日常の生活や自然の中には、不思議が沢山潜んでいます。
たとえば、朝顔のツルが左巻きなのか右巻きなのか、自転車はなぜ倒れないのか、渡り鳥はどこから飛んできてどこへ飛んでいくのか、などなど枚挙に暇がありません。
しかし、あなた自身が不思議を感じる心や科学する目を持たない限り、これらの不思議を見過ごしてしまいます。
木からリンゴが落ちるのを見て、不思議を感じ、万有引力の法則を発見したニュートンは、亡くなる直前にこんな言葉を残しています。
『世間の目にはどう映るか知らないが、私自身には、真理の大海は発見されないままで私の眼前に横たわっているのに、自分は砂浜で遊びながら時々普通のよりもなめらかな小石や美しい貝殻を見つけて楽しんでいる一人の少年にすぎなかったように思われる』
知の巨人と称えられたニュートンでさえ、「自分は自然についてほとんど何もわからない」のだと言うほど、自然は不思議の宝庫なのです。
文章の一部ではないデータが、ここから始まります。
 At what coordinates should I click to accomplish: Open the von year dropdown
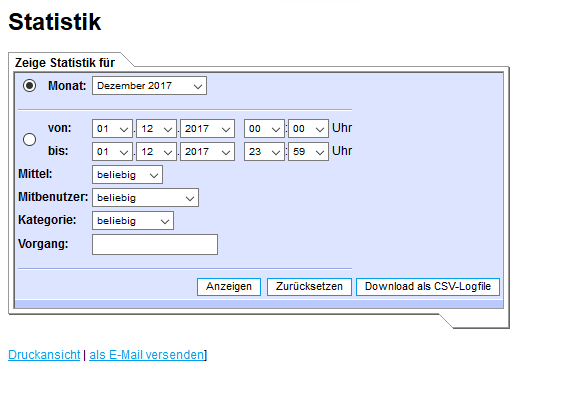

科学(理科や算数や数学)を勉強するというと、書物で色々な知識を身につけることと思われがちですが、それだけでは十分ではありません。
真の意味で“科学する”とは、自分で不思議を見つけ、実験や観察などに工夫を重ね、試行錯誤を繰り返しながら、そこに潜む真理を突き止めることです。
さぁ、諸君の出番です。
不思議を感じるアンテナをあなたの心に張りめぐらせて下さい。また、その不思議を解き明かすため、時には顕微鏡や望遠鏡を用いたり、さらにはあなたの頭の中にとても切れる“謎解きメス”を準備してください。